Elogio dell’incompiutezza

Sigaretta dopo sigaretta, pennellata su pennellata. Per poi cancellare e ricominciare. Opera incompiuta, come tante altre, alla ricerca di una perfezione irraggiungibile. In Final Portrait-L’arte di essere amici, Stanley Tucci (qui al suo quinto film ma anche attore in tanti altri tra cui il recente Il caso Spotlight) mette in scena Alberto Giacometti, l’artista svizzero disordinato quanto geniale, scomparso nel 1966, universalmente noto per le sue sculture filiformi, specchio dell’inconscio, come per i suoi disegni cubisti. Per questo biopic, il regista statunitense ripercorre e prende spunto dal diario di James Lord in cui lo scrittore americano riporta, fin nei particolari, i 18 giorni parigini passati a far da modello a Giacometti per un ritratto, l’ultimo prima della morte di pochi mesi dopo, che gli aveva commissionato.

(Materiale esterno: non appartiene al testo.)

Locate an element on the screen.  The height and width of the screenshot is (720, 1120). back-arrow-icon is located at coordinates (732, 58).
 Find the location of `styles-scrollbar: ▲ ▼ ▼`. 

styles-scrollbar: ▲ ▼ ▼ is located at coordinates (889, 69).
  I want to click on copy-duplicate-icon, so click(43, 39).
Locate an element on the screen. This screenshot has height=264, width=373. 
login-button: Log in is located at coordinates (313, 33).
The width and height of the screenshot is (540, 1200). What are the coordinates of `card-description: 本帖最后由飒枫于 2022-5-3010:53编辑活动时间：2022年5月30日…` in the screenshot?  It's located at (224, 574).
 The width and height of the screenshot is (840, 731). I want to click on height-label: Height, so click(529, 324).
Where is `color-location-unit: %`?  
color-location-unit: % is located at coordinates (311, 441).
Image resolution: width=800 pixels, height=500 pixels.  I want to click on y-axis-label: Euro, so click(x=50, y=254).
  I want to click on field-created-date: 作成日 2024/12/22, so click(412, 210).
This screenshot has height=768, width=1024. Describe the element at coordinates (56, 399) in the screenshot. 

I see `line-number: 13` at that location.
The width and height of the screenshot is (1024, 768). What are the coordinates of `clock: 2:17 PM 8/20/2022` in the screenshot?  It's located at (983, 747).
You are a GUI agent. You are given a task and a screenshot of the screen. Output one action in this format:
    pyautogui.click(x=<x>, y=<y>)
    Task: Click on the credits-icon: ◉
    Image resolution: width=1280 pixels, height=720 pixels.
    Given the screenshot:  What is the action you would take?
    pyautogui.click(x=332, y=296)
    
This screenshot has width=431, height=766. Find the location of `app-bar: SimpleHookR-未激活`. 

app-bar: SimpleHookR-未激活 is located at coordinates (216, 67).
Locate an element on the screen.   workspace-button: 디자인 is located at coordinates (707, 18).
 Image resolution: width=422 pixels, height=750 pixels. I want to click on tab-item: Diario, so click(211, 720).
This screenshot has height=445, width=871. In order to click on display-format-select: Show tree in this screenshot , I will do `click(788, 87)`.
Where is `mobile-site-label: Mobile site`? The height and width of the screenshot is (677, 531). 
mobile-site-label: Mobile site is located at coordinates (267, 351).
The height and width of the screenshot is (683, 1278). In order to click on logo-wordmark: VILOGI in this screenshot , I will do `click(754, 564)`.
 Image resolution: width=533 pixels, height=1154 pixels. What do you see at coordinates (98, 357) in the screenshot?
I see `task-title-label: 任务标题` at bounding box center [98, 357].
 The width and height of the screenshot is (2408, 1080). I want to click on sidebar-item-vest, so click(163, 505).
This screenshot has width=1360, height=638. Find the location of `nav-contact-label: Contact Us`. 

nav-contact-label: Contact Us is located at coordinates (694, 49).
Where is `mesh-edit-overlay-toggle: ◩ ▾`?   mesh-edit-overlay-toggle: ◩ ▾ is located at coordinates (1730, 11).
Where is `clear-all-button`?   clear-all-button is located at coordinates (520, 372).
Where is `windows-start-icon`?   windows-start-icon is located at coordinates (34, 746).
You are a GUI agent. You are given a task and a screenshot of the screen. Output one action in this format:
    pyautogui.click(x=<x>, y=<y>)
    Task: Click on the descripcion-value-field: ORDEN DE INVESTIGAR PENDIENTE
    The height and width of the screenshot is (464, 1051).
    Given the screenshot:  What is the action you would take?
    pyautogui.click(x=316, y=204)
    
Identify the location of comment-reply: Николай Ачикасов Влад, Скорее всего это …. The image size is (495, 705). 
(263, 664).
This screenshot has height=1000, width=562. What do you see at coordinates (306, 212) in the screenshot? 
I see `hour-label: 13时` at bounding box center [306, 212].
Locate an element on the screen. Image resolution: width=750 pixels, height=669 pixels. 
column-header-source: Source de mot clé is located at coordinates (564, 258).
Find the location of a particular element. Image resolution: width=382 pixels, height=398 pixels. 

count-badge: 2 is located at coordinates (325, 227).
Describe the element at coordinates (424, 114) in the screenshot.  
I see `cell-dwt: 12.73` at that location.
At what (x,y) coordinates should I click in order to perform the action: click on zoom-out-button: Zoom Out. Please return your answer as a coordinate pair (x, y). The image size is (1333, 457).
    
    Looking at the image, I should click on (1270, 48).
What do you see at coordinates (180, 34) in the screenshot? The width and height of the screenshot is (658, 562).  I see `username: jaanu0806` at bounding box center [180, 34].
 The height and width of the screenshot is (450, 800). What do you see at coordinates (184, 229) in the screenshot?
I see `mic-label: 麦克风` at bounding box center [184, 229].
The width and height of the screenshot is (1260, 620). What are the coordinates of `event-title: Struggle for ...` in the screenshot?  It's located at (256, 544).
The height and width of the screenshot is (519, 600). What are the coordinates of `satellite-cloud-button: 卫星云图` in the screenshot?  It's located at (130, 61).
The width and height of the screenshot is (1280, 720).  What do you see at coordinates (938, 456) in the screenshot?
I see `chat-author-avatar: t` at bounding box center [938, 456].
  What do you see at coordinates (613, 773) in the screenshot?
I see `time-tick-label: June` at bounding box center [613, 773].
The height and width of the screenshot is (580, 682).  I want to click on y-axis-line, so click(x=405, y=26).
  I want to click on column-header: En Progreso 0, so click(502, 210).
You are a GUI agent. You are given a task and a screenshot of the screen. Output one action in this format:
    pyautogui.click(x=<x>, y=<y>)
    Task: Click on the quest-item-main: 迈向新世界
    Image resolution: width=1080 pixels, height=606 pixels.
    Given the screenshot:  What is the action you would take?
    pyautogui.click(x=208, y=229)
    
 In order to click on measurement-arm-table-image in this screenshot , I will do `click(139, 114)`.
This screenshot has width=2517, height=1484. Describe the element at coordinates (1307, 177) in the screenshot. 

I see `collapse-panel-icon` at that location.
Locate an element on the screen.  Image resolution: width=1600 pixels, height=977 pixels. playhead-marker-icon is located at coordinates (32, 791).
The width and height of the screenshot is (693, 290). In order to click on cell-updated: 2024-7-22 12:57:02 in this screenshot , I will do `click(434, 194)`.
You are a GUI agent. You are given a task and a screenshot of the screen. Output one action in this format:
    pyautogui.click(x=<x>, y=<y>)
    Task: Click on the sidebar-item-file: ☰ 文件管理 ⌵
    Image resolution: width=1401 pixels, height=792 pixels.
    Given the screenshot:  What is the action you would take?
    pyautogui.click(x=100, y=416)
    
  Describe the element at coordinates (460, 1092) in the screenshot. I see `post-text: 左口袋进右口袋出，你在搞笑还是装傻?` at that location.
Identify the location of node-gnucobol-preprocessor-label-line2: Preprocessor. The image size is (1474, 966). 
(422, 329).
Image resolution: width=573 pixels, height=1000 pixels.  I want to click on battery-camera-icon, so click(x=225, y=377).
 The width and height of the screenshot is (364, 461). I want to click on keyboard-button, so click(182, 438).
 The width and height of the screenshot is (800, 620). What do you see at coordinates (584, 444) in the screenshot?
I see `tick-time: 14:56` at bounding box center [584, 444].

Un lavoro che doveva durare pochi giorni e che si protrasse per oltre due settimane. Comunque incompiuto.

Il set è quasi sempre dentro l’atelier. Solo il tempo di qualche passeggiata e di lunghe soste al bistrot. Un film da camera, o quasi, con pochi personaggi. Nella parte dell’artista il bravo Geoffrey Rush (Shine, Il discorso del re). In quella di James Lord, Armie Hammer (Chiamami col tuo nome del candidato all’Oscar Luca Guadagnino). A far da contorno alla “coppia”, il fratello di Giacometti, Diego, la moglie Annette e l’amante Caroline.

Ne risulta un’opera convenzionale, senza particolari tensioni, suggestioni, sussulti, piatta, a volte noiosa. Quasi che il regista, attenendosi scrupolosamente al diario da cui è tratta, vi abbia trovato rifugio e sicurezza. Senza correre il rischio di derogare, “inventare” qualcosa, uscire dagli schemi, far emergere le inquietudini dell’artista, il senso di incompiutezza e di disordine di una vita vissuta all’insegna di una geniale indefinitezza. In un'intervista pubblicata da Io donna, Stanley Tucci ha dichiarato che l’interesse per Giacometti nasce dal fatto che “fosse un artista tormentato e perfetto. L’idea di un ritratto fatto mille volte mi permetteva di portare lo spettatore fino al punto di rottura”. In un’altra a Repubblica afferma: “Il libro di Lord aveva una struttura specifica. Non il classico biopic che non mi piace. Volevo entrare nello spaccato della vita di Giacometti, nelle sue relazioni delicate, tra moglie e amante, nella sua caotica quotidianità, nei dubbi e nelle pause. Penso di esserci riuscito essendo fedele a Giacometti che era inclassificabile sia dal punto di vista artistico che umano. C’erano molti filmati del suo studio. Lo abbiamo ricostruito a Londra anche perché non avevamo i soldi per girare a Parigi. Quanto alle opere – prosegue il regista-attore Usa – ci siamo rivolti alla sua fondazione. All’inizio erano preoccupati che realizzassimo delle copie poi però ci hanno sostenuto. Abbiamo lavorato con pochi soldi e in pochi giorni”.